Stored records:
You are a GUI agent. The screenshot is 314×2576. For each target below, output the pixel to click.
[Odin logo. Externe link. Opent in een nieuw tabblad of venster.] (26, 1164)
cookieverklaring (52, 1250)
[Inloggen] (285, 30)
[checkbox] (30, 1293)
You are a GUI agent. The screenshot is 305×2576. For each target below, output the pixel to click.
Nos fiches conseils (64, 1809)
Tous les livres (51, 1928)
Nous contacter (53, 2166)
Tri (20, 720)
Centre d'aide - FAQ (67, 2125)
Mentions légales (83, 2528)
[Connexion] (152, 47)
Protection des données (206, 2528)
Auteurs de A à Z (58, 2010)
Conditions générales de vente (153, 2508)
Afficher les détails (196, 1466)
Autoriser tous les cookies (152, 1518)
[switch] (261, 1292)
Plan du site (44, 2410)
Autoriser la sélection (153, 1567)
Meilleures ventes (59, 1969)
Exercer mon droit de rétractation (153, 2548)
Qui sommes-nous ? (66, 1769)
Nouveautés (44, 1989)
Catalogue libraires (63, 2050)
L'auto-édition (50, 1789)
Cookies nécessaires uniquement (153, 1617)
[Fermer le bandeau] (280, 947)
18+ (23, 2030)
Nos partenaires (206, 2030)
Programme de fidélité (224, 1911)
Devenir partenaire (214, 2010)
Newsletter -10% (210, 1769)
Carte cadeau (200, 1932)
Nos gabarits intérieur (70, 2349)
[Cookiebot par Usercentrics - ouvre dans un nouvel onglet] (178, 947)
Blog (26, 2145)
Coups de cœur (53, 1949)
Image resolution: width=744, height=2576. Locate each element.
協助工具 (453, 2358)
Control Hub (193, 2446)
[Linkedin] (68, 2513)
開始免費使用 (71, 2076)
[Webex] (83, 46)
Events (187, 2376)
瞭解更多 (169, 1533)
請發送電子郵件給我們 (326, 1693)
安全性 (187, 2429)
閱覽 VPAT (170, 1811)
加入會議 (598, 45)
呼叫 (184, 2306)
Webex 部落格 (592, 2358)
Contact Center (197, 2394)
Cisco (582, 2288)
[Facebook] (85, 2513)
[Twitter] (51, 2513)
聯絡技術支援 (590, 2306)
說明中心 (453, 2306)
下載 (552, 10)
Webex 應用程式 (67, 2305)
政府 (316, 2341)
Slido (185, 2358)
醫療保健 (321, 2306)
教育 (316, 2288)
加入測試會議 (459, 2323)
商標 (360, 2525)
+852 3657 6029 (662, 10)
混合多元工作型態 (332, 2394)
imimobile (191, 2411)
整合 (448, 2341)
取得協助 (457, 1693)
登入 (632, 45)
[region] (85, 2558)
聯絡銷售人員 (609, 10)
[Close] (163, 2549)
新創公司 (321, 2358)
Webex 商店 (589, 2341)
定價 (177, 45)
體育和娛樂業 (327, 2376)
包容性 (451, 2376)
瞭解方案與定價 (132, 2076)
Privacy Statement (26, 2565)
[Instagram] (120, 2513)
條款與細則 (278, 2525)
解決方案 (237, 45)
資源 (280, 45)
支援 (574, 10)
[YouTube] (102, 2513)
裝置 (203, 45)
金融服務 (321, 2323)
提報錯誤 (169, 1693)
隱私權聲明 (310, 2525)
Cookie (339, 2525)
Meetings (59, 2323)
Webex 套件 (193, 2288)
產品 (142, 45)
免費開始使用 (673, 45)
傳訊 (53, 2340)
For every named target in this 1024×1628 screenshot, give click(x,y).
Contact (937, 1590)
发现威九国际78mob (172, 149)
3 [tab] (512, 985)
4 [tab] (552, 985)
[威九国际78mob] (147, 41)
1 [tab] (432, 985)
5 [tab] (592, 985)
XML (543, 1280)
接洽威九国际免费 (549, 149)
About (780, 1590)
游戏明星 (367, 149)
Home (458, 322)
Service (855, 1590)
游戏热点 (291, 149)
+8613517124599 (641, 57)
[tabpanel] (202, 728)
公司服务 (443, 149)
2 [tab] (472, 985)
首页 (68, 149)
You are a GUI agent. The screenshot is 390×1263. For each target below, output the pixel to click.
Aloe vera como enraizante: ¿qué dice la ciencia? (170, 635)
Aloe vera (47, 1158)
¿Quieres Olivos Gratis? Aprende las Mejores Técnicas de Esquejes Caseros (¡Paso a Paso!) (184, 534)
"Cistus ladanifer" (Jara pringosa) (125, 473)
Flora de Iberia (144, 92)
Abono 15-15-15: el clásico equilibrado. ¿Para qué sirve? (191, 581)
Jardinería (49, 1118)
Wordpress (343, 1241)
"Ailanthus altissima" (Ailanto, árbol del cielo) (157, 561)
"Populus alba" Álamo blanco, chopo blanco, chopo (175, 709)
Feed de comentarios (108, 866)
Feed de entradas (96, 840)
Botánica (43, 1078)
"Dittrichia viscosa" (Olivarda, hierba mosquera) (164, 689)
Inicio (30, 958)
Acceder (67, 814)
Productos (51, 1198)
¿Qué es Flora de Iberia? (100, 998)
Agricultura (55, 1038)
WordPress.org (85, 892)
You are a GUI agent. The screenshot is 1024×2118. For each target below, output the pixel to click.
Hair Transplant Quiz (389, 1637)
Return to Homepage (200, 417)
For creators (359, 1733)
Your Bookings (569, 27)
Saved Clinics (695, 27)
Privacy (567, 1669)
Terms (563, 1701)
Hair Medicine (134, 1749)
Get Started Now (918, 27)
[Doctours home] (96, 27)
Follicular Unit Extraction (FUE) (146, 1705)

## What you need to do
In the entries above, the lines between the one holding "Conditions générales de vente (153, 2508)" and the one holding "游戏热点 (291, 149)", inclusive, are to be printed exactly as written, and those alone.

## Exercise result
Conditions générales de vente (153, 2508)
Afficher les détails (196, 1466)
Autoriser tous les cookies (152, 1518)
[switch] (261, 1292)
Plan du site (44, 2410)
Autoriser la sélection (153, 1567)
Meilleures ventes (59, 1969)
Exercer mon droit de rétractation (153, 2548)
Qui sommes-nous ? (66, 1769)
Nouveautés (44, 1989)
Catalogue libraires (63, 2050)
L'auto-édition (50, 1789)
Cookies nécessaires uniquement (153, 1617)
[Fermer le bandeau] (280, 947)
18+ (23, 2030)
Nos partenaires (206, 2030)
Programme de fidélité (224, 1911)
Devenir partenaire (214, 2010)
Newsletter -10% (210, 1769)
Carte cadeau (200, 1932)
Nos gabarits intérieur (70, 2349)
[Cookiebot par Usercentrics - ouvre dans un nouvel onglet] (178, 947)
Blog (26, 2145)
Coups de cœur (53, 1949)
Image resolution: width=744, height=2576. Locate each element.
協助工具 (453, 2358)
Control Hub (193, 2446)
[Linkedin] (68, 2513)
開始免費使用 (71, 2076)
[Webex] (83, 46)
Events (187, 2376)
瞭解更多 (169, 1533)
請發送電子郵件給我們 (326, 1693)
安全性 (187, 2429)
閱覽 VPAT (170, 1811)
加入會議 (598, 45)
呼叫 (184, 2306)
Webex 部落格 (592, 2358)
Contact Center (197, 2394)
Cisco (582, 2288)
[Facebook] (85, 2513)
[Twitter] (51, 2513)
聯絡技術支援 (590, 2306)
說明中心 (453, 2306)
下載 (552, 10)
Webex 應用程式 (67, 2305)
政府 (316, 2341)
Slido (185, 2358)
醫療保健 (321, 2306)
教育 (316, 2288)
加入測試會議 (459, 2323)
商標 (360, 2525)
+852 3657 6029 (662, 10)
混合多元工作型態 (332, 2394)
imimobile (191, 2411)
整合 (448, 2341)
取得協助 (457, 1693)
登入 (632, 45)
[region] (85, 2558)
聯絡銷售人員 (609, 10)
[Close] (163, 2549)
新創公司 (321, 2358)
Webex 商店 (589, 2341)
定價 (177, 45)
體育和娛樂業 (327, 2376)
包容性 (451, 2376)
瞭解方案與定價 (132, 2076)
Privacy Statement (26, 2565)
[Instagram] (120, 2513)
條款與細則 (278, 2525)
解決方案 (237, 45)
資源 (280, 45)
支援 (574, 10)
[YouTube] (102, 2513)
裝置 (203, 45)
金融服務 (321, 2323)
提報錯誤 (169, 1693)
隱私權聲明 (310, 2525)
Cookie (339, 2525)
Meetings (59, 2323)
Webex 套件 (193, 2288)
產品 (142, 45)
免費開始使用 (673, 45)
傳訊 (53, 2340)
For every named target in this 1024×1628 screenshot, give click(x,y).
Contact (937, 1590)
发现威九国际78mob (172, 149)
3 [tab] (512, 985)
4 [tab] (552, 985)
[威九国际78mob] (147, 41)
1 [tab] (432, 985)
5 [tab] (592, 985)
XML (543, 1280)
接洽威九国际免费 (549, 149)
About (780, 1590)
游戏明星 (367, 149)
Home (458, 322)
Service (855, 1590)
游戏热点 (291, 149)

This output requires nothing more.